What a ridiculous statement made by a clearly delusional hack. Vikas Pota is clearly one of those social leaches who profiteers off of the backs of others through insidious social schemes.
Plus, his diatribe is so long - if what he had to say was important he'd be able to squish it into an elevator pitch.
Pota clearly has everything backwards and is putting his ideology before sound economic policy.
A sound economy is based on the principles of laissez-faire capitalism; you need to get liberal arts out of the way and minimize, if not entirely eliminate social programs - except for the retarded and the like. The best social program, after all, is a job.
You don't create jobs by investing in people - that weakens their natural resolve and makes them dependent on costly welfare states. No, the real way to foster growth is to throw our youth in the deep end and make them compete for opportunity. This competition leads to low-cost jobs and, in conjunction with low taxation (easy when you've no services but security and prisons to pay for, right?) means that companies can focus more money on wealth creating and, as a result, expansion.
See, inward investment isn't the state to this nonsensical notion called society - it's corporations investing in themselves. It's like how a baby will eat when it's hungry, right? Make people hungry, make corporations hungry, and they'll all compete for the resources that exist.
Which is why this skills thing is overstated. Natural resources is the real ticket; if you got 'em, harness and sell 'em. Whether it's oil or trees, everyone else wants them and for your economy to succeed, all you really need to do is focus on carving them out and selling them off.
You don't need a ton of book-learning to cut trees or mine ore. Oil companies will pay to teach their employees whatever minimal skills they need. This is what economic efficiency looks like - spend less on the front end, focus on low-hanging fruit and have a system competitive enough that people will work harder to hear advancement.
Anyone who doesn't thrive in such a system is clearly lazy, or communist, or stupid, or a social menace. Anyone who speaks out against such a system clearly has a hidden agenda, one that presents a risk to the natural order of things.
You have to keep an eye on such people. You may need to put them in their place. Heck, you might even need to throw them in jail.
If they start organzing and fighting back, well, then you've got a real problem on your hands - not one of your own creation, clearly, because that implies people aren't rational actors able to fend for themselves. It suggests the entire frame of laissez-faire capitalism isn't compatible with actual human reality, which is ridiculous.
No, what it really means is that you have some bad people on your hands. Bad people aren't really people, they're monsters - it's okay to eliminate monsters, or to threaten them. Domination works better. In fact, if you can completely break their spirit, then they become another resource.
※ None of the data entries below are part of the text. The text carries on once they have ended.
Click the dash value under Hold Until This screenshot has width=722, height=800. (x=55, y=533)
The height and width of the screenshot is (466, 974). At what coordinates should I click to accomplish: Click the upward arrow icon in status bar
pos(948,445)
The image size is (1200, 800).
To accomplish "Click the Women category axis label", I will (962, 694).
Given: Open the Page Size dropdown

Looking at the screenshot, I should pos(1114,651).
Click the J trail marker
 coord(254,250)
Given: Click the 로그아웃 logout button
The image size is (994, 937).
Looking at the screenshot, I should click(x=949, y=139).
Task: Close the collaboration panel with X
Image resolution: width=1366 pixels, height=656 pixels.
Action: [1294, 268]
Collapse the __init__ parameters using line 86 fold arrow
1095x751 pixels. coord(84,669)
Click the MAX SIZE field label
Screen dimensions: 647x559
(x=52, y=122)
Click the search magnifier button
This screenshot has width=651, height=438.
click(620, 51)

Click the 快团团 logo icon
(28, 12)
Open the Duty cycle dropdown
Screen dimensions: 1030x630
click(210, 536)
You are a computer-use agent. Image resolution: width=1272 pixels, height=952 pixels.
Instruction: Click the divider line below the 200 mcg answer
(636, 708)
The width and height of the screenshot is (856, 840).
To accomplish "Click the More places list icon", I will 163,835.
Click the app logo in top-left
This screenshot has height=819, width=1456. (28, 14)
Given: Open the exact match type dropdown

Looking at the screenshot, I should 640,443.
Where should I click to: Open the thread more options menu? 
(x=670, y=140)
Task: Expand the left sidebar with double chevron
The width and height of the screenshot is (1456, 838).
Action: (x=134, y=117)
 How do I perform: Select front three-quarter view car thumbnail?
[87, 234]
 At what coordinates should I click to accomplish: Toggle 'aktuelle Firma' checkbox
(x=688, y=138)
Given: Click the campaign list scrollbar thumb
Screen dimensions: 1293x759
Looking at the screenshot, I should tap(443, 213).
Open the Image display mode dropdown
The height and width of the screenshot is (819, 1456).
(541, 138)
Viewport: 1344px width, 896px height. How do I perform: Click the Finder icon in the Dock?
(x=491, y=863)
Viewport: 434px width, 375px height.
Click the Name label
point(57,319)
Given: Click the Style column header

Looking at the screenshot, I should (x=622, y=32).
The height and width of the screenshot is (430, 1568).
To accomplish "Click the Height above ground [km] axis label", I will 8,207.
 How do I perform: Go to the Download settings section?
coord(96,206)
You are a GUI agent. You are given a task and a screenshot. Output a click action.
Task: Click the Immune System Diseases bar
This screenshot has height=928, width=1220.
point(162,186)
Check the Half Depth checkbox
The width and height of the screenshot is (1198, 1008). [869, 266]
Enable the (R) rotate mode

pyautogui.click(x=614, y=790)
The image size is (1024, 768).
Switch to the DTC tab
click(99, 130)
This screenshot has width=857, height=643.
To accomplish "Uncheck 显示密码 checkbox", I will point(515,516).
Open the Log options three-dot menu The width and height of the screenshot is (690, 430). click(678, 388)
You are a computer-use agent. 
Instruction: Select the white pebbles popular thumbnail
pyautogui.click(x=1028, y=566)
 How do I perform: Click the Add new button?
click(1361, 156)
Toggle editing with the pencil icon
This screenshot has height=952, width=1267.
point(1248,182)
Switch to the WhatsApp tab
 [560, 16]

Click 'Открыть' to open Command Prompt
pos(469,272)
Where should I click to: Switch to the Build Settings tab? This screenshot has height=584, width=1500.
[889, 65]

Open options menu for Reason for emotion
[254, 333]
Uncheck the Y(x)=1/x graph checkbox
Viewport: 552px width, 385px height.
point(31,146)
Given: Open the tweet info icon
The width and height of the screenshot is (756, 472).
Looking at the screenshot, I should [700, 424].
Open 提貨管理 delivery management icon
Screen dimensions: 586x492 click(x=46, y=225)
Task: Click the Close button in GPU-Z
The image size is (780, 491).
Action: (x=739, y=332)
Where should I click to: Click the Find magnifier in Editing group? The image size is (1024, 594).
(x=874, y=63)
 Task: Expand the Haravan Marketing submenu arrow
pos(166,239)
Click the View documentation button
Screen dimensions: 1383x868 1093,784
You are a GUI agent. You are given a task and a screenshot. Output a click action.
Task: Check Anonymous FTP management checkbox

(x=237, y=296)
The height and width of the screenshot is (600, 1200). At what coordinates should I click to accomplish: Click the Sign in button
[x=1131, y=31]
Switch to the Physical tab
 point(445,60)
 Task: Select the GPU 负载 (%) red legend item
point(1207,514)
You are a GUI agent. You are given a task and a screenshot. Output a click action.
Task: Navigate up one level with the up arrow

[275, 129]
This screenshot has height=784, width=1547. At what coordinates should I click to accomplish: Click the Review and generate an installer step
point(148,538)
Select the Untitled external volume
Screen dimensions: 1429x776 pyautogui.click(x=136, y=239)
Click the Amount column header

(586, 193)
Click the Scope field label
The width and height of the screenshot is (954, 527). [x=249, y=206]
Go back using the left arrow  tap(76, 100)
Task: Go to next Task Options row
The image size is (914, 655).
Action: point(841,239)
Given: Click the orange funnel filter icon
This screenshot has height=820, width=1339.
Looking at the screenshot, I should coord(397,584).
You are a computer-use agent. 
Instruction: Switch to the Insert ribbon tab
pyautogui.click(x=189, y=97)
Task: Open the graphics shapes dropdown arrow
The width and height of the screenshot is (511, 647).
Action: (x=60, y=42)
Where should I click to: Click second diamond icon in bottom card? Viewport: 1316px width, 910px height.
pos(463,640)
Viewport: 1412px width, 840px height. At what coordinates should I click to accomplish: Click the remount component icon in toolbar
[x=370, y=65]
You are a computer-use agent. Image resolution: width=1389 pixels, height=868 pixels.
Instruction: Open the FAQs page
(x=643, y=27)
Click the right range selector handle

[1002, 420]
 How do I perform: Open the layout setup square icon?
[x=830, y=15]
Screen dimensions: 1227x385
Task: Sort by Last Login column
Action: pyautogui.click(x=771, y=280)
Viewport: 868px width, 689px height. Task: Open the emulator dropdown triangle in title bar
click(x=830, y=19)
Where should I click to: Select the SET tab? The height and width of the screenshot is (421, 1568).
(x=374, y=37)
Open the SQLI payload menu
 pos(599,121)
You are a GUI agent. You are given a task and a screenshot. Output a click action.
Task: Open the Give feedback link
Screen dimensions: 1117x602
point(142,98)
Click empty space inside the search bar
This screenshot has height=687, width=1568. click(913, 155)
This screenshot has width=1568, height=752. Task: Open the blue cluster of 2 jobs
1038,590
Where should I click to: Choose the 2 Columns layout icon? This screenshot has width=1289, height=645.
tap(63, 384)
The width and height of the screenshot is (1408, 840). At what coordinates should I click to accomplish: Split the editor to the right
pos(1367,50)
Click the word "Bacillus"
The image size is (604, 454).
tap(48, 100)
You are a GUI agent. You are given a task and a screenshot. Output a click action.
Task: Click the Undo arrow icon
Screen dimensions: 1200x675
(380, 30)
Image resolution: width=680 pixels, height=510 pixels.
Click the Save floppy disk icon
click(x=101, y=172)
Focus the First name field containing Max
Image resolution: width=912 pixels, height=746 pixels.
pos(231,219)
So you want to single out these potential risks in advance, because clearly, they're born-and-bred to be anti-economic growth. You can't do anything but remove them, but we're being efficient, so why not coral them and put them to work? No reason your societal vermin can't add value to society, right?
We're being efficient here, so of course you want a system that requires as little maintenance as possible so as to minimize your costs and maximize your profitable opportunities.
Who could possibly have a problem with that?